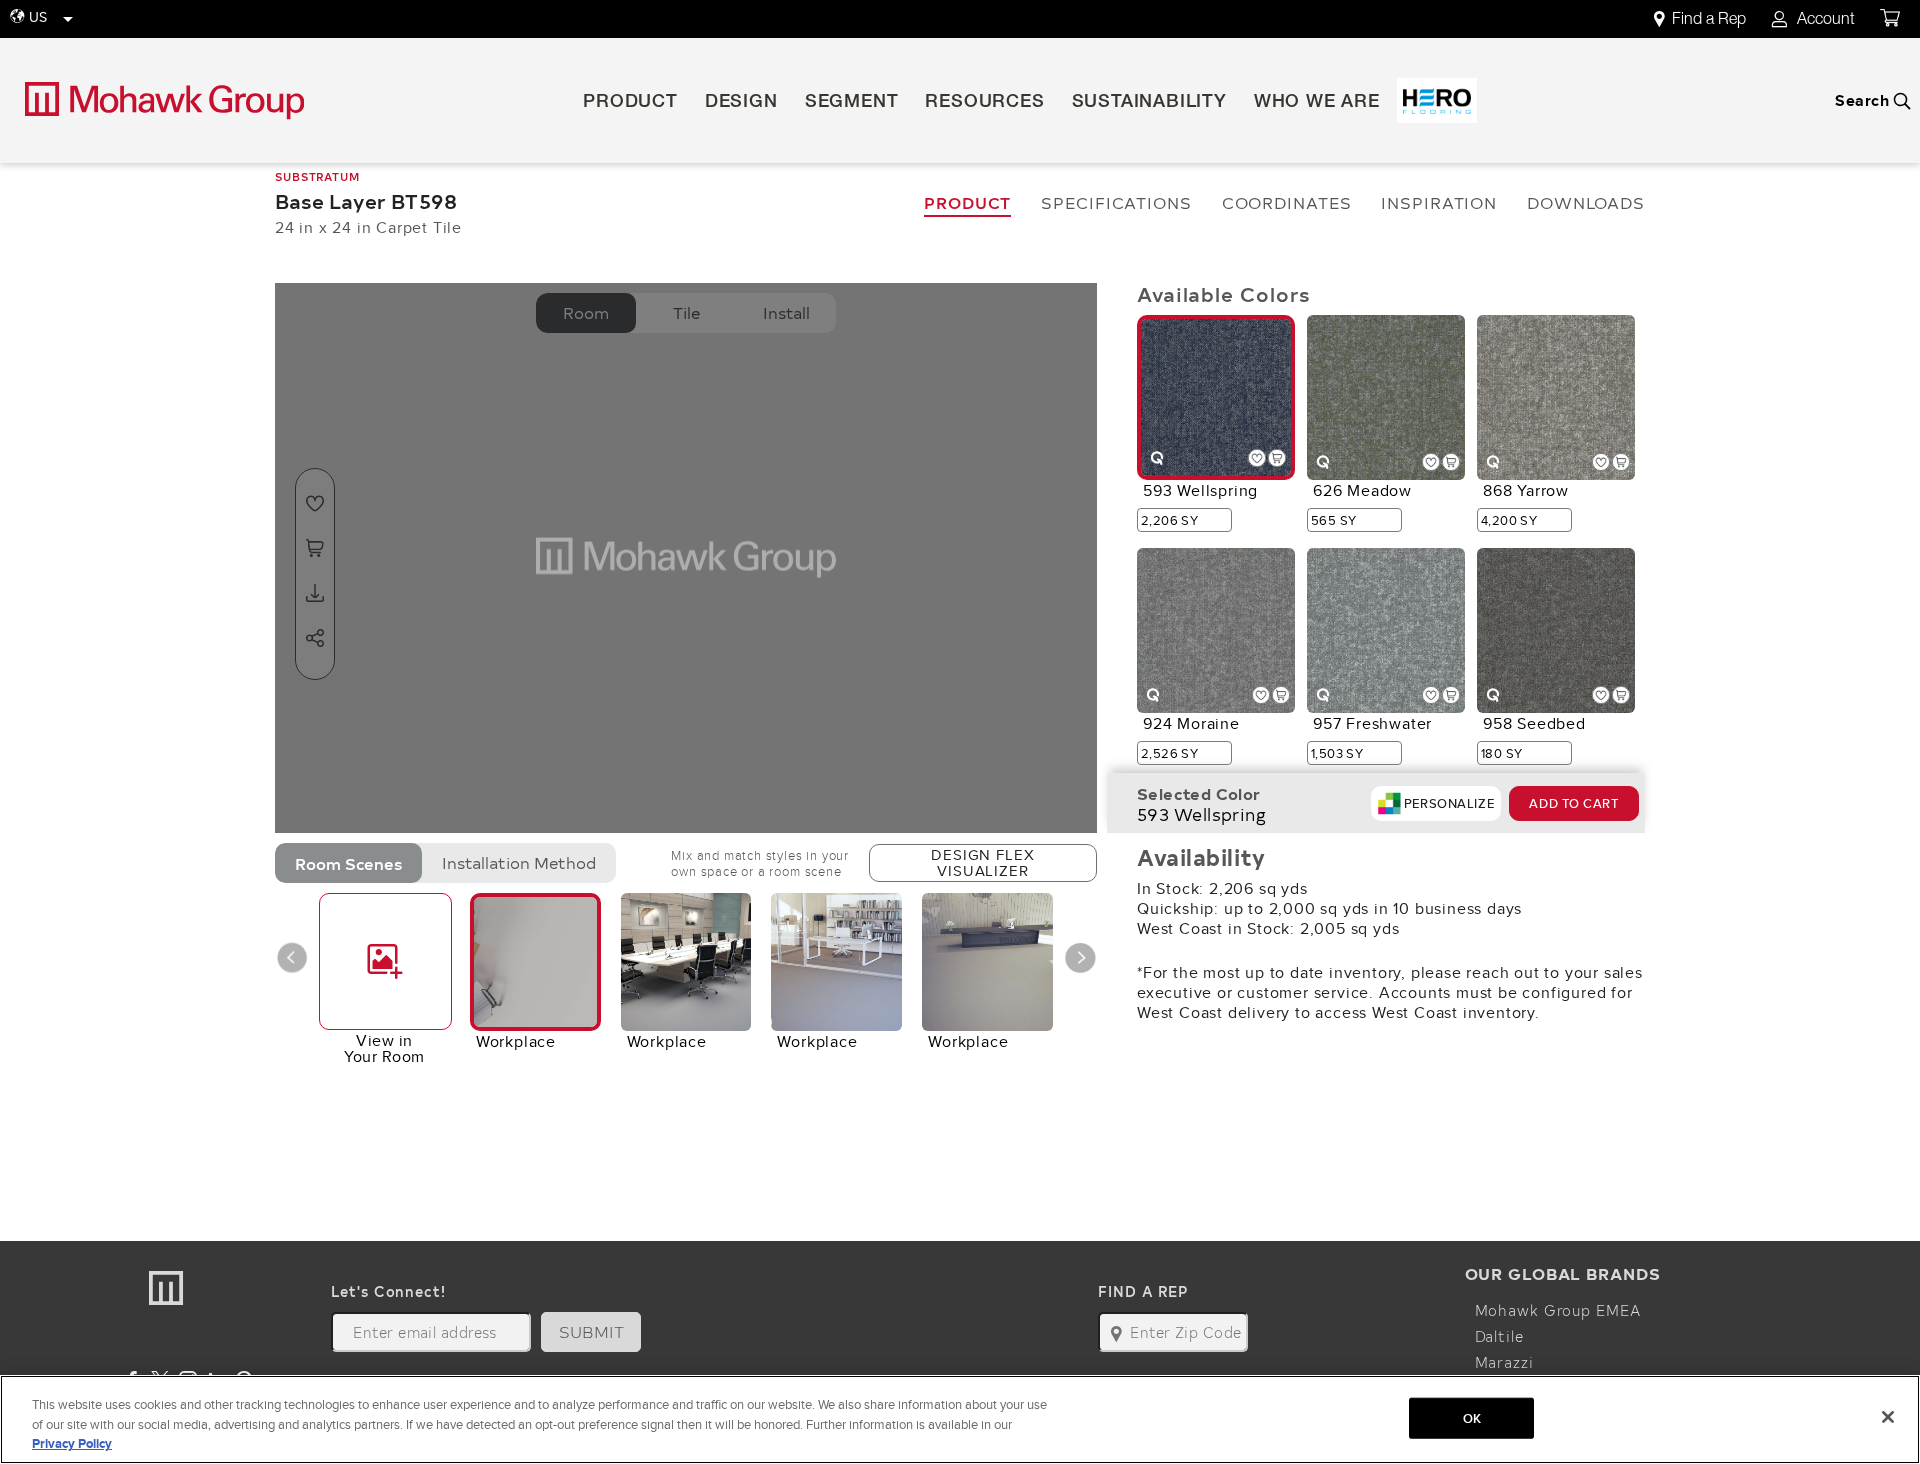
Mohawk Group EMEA (1558, 1310)
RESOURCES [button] (984, 103)
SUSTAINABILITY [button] (1149, 103)
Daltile (1499, 1336)
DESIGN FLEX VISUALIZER (982, 862)
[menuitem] (1711, 19)
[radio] (348, 863)
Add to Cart (1573, 803)
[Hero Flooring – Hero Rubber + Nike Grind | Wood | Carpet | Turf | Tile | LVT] (1437, 100)
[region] (960, 1419)
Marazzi (1504, 1362)
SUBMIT (592, 1331)
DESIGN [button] (741, 103)
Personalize (1449, 803)
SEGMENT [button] (852, 103)
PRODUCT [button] (630, 103)
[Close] (1888, 1417)
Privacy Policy (72, 1443)
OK (1472, 1417)
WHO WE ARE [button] (1317, 103)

--*--

Report, with no additional words, how many lines in the records above contain the word "DESIGN".

2